» **Work instructions**: For the data below, transcribe the part that opens with the line containing "You are a computer-use" and closes with the line containing "Where should I", exactly and with no pictures.

** Opening Material to process block **

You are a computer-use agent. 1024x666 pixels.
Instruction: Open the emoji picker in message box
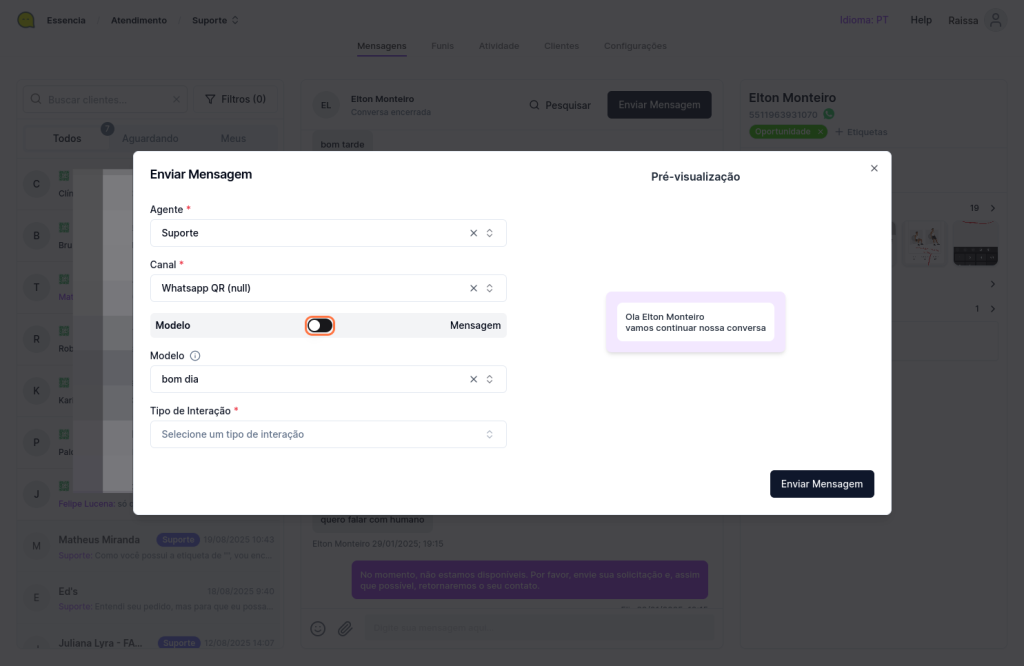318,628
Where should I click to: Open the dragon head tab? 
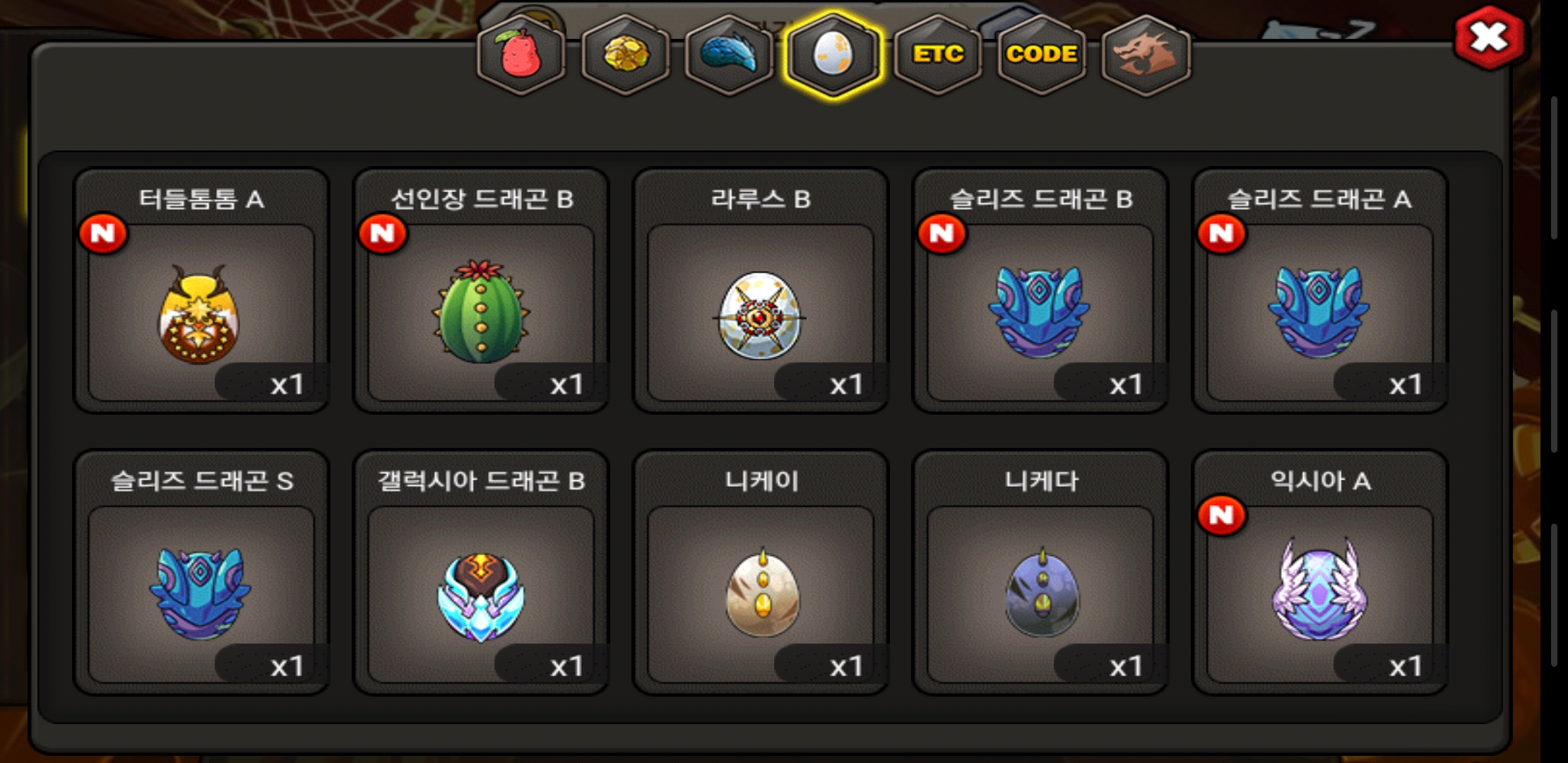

** Closing Material to process block **
** Opening Material to process block **

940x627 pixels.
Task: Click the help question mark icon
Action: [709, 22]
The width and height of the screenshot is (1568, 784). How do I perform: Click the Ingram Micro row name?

** Closing Material to process block **

» **Solution to this problem**:
You are a computer-use agent. 1024x666 pixels.
Instruction: Open the emoji picker in message box
318,628
Where should I click to: Open the dragon head tab? 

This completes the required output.